Italia senza premi a Venezia, e la mesoassia


“Capri revolution” di Martone, “Che fare quando il mondo è in fiamme?” di Minervini, e “Suspiria” di Guadagnino erano i film in concorso a Venezia; e nessuno dei tre ha raccattato nessunissimo premio. E siccome, detto in generale, le giurie dei premi internazionali di cinema sono molte serie e severe, escludo sia in atto una bieca congiura contro l’Italia; e sono portato a credere che i tre film, semplicemente, non se ne meritassero.

Per quanto mi riguarda, non avrei nemmeno ammesso una pellicola che mette nel titolo una parola straniera del tutto incongrua con il luogo e con l’epoca della trama. Ma questi sono i miei umori: eppure di Martone avevo molto apprezzato il film su Leopardi, detestato invece dai professoroni libreschi e piagnoni. Si vede che questo film “Capri” non valeva un premio.

Come faccio, io a giudicare film che non ho visti? State tranquilli, né li ho visti né li vedrò mai. Detesto a fiuto ogni spettacolo intellettualistico, pesante e di angoscia piccolo borghese; e anche la sera, quando, lavorando, lascio aperta la tv, in simili casi passo di corsa su un telefilm americano in cui alla fine beccano sempre il colpevole e lo sbattono o sulla sedia o all’ergastolo.
Tanto, mica sono io nella giuria di Venezia; e non sono stato io a bocciare i tre film italiani, è stata la giuria.

Lo stesso per la letteratura, campo nel quale gli scrittori italiani sono quasi ignoti oltre le Alpi; ammesso li si conosca al di qua. Per l’arte, idem. Per l’architettura, gli Italiani sono nominati causa caduta ponti.
E siccome non è che gli Italiani abbiano meno sinapsi nel cervello degli altri, qui ci dev’essere qualche ragione di natura sociologica. Secondo il mio modesto parere, la causa profonda è la mesocrazia, anzi, peggio, mesoassia. Non spaventatevi, sono neologismi da me creati con l’ausilio della lingua greca:
– mesocrazia: potere della mediocrità;
– mesoassia: valore della mediocrità; che, come spiegherò, è molto, ma molto più grave.

Non c’è dubbio, infatti, che per un popolo, il mediocre è assai più pericolo del cattivo, che almeno si muove, si agita, fa del male, suscita reazioni; invece il mediocre, lo stantio, il tiriamo a campare, non produce nulla, nulla genera se non una specie di oppio leggero leggero, che si assume pensando sia acqua e zucchero, e invece è droga.

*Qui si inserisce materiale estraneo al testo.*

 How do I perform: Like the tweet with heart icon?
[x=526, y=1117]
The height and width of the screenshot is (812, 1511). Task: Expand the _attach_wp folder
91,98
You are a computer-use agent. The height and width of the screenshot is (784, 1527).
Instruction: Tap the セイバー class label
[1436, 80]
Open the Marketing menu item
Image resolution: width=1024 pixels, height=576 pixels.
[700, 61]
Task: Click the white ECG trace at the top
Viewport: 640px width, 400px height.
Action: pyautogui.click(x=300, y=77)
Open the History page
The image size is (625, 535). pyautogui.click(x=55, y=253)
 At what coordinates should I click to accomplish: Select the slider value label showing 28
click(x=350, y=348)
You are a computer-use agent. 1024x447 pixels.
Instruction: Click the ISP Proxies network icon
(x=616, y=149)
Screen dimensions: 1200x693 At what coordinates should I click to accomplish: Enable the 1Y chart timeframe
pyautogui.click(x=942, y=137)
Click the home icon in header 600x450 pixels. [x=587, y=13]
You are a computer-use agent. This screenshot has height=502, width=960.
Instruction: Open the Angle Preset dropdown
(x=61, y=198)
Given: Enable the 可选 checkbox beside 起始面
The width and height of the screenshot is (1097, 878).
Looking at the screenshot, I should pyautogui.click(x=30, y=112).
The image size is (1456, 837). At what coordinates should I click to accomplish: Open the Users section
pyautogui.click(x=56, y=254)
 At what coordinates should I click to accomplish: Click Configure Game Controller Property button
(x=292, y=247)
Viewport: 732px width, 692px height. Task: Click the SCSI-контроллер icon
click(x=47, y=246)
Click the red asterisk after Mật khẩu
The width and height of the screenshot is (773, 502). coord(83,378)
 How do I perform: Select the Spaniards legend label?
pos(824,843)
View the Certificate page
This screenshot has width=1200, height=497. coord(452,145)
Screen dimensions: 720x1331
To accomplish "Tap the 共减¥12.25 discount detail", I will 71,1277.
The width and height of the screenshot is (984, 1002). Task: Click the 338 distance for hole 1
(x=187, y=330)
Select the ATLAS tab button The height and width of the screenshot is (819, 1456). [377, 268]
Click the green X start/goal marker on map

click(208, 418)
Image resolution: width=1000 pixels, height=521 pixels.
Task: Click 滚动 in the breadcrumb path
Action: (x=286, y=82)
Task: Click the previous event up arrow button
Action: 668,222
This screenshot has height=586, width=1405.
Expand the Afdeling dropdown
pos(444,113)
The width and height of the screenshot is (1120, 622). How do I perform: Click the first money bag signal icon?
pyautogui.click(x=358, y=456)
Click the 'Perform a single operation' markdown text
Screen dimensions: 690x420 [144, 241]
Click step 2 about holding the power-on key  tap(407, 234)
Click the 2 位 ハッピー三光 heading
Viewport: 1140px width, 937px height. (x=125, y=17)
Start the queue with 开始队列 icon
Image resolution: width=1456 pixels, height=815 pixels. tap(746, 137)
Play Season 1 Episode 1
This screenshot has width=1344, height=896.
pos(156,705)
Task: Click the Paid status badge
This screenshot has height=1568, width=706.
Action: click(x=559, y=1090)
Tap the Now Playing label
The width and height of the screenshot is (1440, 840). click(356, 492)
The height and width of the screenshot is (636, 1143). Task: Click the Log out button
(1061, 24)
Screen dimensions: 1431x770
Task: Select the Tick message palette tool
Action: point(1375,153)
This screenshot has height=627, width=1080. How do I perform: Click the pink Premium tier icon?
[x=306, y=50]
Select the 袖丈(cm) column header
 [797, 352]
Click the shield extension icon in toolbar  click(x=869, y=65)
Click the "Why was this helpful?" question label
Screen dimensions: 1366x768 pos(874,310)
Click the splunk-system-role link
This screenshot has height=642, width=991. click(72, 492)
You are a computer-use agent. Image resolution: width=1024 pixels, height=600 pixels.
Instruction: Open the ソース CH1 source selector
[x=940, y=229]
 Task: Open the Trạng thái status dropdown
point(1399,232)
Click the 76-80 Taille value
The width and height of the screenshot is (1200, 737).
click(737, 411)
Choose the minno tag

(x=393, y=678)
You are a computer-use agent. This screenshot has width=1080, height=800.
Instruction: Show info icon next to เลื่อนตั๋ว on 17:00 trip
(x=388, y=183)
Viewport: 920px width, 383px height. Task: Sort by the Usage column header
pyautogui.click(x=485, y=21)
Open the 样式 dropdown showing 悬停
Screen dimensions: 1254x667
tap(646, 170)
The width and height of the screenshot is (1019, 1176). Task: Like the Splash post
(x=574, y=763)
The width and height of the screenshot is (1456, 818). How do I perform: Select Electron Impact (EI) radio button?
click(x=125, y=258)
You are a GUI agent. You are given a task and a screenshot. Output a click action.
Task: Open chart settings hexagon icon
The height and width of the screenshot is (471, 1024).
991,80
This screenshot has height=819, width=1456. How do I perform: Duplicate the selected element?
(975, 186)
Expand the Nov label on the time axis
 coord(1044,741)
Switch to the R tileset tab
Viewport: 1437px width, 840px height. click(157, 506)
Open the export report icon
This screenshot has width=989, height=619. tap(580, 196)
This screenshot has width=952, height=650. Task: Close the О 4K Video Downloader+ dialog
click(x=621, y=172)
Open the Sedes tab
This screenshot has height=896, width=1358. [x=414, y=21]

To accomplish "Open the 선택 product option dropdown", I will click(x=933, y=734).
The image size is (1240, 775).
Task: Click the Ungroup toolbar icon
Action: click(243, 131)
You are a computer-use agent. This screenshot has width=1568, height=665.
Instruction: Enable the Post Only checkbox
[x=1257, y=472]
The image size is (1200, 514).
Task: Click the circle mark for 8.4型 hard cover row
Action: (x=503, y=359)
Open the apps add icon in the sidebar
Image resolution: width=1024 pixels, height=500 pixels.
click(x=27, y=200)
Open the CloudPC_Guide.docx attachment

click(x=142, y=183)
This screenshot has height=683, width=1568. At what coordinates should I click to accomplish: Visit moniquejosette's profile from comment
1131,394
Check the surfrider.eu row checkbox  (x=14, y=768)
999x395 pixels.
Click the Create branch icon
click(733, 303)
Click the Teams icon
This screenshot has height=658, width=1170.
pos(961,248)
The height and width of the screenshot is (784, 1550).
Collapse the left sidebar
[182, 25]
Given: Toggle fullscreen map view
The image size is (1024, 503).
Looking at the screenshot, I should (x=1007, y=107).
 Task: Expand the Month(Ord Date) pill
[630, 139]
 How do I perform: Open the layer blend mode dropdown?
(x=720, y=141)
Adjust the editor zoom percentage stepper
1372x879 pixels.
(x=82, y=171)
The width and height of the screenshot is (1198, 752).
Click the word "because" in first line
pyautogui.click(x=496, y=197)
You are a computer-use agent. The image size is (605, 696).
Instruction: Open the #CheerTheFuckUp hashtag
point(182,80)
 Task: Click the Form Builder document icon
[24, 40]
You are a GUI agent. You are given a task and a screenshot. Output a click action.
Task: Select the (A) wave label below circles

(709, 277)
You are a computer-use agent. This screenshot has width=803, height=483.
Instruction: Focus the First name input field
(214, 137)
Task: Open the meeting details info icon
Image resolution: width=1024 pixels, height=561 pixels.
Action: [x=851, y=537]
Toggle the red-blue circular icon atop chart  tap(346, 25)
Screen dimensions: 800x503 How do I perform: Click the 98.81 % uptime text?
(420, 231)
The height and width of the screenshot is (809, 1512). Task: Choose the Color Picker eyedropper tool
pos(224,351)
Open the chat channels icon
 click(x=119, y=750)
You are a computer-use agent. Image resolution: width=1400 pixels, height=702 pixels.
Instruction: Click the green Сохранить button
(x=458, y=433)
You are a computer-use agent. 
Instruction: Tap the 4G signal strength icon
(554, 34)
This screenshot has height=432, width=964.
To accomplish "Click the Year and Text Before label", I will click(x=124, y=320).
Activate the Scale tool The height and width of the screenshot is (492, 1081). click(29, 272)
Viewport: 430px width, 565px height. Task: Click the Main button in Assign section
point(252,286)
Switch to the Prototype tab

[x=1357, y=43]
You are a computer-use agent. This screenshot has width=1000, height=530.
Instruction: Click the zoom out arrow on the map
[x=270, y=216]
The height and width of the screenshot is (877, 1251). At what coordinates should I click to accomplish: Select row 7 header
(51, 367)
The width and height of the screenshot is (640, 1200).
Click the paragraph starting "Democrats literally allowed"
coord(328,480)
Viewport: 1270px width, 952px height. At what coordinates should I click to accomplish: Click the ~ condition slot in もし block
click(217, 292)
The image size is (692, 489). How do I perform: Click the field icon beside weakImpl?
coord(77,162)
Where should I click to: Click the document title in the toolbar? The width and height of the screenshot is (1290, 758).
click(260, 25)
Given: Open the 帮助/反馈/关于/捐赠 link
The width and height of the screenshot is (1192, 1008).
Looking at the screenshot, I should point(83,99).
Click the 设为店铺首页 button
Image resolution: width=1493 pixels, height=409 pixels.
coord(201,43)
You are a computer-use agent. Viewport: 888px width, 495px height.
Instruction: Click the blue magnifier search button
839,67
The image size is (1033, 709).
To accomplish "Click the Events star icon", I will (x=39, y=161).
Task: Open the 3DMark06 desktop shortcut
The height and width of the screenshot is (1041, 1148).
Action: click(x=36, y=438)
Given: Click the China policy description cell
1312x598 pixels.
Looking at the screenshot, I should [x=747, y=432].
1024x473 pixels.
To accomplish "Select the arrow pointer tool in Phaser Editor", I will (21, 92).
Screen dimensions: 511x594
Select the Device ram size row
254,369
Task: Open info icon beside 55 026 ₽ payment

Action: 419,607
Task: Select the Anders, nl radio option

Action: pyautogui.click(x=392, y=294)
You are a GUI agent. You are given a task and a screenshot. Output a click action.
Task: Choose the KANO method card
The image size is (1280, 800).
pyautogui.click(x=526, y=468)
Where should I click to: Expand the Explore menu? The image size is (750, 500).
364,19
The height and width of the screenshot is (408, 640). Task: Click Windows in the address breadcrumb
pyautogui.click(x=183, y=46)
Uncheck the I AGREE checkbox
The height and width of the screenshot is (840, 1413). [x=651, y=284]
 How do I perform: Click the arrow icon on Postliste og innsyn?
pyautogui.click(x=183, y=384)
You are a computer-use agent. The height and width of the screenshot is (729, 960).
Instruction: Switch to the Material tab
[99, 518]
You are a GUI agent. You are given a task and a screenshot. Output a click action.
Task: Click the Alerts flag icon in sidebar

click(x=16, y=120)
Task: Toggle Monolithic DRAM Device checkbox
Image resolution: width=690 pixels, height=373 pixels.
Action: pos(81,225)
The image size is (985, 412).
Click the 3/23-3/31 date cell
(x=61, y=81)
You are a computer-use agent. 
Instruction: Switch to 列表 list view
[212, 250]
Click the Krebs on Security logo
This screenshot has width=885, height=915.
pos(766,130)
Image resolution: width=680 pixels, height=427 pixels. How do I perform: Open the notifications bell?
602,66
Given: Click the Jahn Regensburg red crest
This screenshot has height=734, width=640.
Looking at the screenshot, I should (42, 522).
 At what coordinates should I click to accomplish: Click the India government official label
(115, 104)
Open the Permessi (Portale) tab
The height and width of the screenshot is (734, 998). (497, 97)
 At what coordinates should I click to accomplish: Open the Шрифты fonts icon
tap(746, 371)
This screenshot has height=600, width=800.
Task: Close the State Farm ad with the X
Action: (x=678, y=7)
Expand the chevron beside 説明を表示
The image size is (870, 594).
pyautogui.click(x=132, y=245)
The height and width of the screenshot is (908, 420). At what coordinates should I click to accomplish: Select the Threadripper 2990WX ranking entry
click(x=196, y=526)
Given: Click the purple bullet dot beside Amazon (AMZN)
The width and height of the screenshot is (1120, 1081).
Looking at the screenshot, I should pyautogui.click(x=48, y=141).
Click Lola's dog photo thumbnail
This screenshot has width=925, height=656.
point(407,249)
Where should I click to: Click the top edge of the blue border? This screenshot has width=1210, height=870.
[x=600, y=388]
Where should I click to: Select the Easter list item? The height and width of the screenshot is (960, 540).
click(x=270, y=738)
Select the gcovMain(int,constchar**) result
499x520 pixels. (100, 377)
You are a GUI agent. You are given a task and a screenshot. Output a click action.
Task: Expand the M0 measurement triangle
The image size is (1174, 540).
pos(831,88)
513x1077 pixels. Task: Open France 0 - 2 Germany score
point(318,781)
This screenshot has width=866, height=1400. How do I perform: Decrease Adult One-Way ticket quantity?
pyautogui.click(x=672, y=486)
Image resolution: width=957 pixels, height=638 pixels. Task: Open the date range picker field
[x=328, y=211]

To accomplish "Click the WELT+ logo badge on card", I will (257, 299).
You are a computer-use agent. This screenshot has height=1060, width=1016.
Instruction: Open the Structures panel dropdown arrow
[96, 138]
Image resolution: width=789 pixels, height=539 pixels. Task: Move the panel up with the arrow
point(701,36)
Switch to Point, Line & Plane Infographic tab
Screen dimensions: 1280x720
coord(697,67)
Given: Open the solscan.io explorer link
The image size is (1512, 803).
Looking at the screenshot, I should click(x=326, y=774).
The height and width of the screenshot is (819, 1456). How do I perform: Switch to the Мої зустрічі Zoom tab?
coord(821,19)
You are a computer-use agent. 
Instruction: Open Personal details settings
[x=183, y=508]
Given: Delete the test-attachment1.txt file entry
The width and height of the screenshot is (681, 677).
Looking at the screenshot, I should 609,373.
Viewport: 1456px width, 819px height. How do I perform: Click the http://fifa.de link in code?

È, come scrivevo sopra, l’angoscia piccolo borghese. Un ossimoro, che il piccolo borghese possa provare angoscia, perché l’angoscia, come insegnano Schopenhauer e Nietzsche, è un sentimento eroico, nobile, un pungolo acuto che spinge a grandi e terribili cose; ed è motore della storia. Provate a immaginare Dante Alighieri senza l’esilio e i suoi odi: ebbene, avrebbe continuato fino alla vecchiaia a scrivere poesie per una tizia che incontrava ogni tanto e si dicevano ciao ciao. Fortuna che c’era Bonifazio VIII. O Colombo capitano di un traghetto turistico Genova – Corsica. Anche un Leopardi più o meno in salute, e impiegato in Vaticano (come chiese in una lettera a un parente cardinale, ma quello la sapeva lunga e non glielo diede!): altro che Silvia e Pastore errante, avremmo avuto!

Bisogna dunque combattere la mesocrazia, e, prima ancora, la mesoassia; insegnando a scuola che la mediocrità non è un valore, ma un comodo rifugio dalla vita, e la morte dell’anima. Fidatevi, io ho imparato molto dal mio compagno di banco V. M., bocciato l’anno prima e rimasto ciuco; e niente dai grigi del sempre sei, sei e sei in tutte le materie.
Ma la poesia oraziana insegna l’aurea mediocritas… Ragazzi, poche cose nella vita mi diedero e mi danno maggior piacere che la lettura di un’ode di Orazio; e tuttavia, delle sue opinioni non condivido manco una virgola.

Eliminando la mediocrità, torneremo a leggere belle poesie, a gustare arte, e a vedere film degni di questo nome; e degni di premio.